Monday, December 20, 2010


Oil on canvas, 12x12, $350

This summer, while Heather and I were in Canada, we came upon something called an auberge festive.

"Auberge," I knew, meant "inn." And "festive," well, that's pretty self-explanatory. A festive inn? It sounded great.

We drove down a steep driveway and found what looked for all the world like a hippie encampment, right on the edge of the St. Lawrence Seaway. There was a yurt. There was a tiki bar. There was a hot tub. There were treehouse-like cabins built practically into the hillside. There were tied-dyed, tattooed, dredlocked kids by the dozen. And there was music.

Turns out this was a hostel, and it was celebrating its anniversary that very night with a "Woodstock night." All the cabins and beds were filled, but there were places to pitch a tent on the beach, and we were welcome to stay there for a minimal fee, use the communal facilities, join in the celebration.

Honestly, at first, I just thought: No, oh, no.

I didn't feel like staying in a tent, I didn't feel like staying with hippies, I didn't feel like staying with a bunch of 20-year-olds. In fact, the only thing I did feel like was an old, crabby woman who had no sense of adventure. And then I felt terrible about feeling that way.

My knee-jerk reaction could not have been more wrong or more small-minded. The hippie kids drank a lot and smoked a lot of pot, but they were fun and pleasant and happy. The other visitors at the hostel were fascinating and friendly.
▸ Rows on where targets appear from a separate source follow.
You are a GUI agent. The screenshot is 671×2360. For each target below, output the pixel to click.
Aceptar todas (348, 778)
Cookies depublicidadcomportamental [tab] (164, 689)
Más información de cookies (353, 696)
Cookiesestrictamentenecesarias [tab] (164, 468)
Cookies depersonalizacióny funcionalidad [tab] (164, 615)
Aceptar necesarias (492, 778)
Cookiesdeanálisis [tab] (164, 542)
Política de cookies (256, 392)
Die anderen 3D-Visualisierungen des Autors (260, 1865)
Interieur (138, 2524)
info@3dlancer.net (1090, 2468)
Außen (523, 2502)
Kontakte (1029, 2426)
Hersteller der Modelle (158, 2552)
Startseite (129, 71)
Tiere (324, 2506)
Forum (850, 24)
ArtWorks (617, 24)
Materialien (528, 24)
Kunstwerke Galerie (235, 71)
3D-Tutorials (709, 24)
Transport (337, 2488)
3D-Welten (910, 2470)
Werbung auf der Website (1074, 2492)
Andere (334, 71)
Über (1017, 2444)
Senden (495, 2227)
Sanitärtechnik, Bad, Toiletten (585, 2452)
We cooked a nice dinner, sat on the deck and watched the sun go down on the St. Lawrence, and managed to sleep through the celebration and the bonfire and what, the next morning, looked like it must have been a wild night.

We talked to a group of students traveling from western Canada to work on Habitat-like projects in lieu of working summer jobs. We talked to a woman who had moved from to the hostel from France. We talked to a woman who taught art somewhere, and was staying at the hostel with her boyfriend and another couple - and their dog, Pencil.

In the morning, we thought about spending another night, but in the end, we decided to keep moving, and keep the memory intact. And I decided that no matter how many risks I take, no matter how free I feel or act, I will always have to guard against having a closed mind.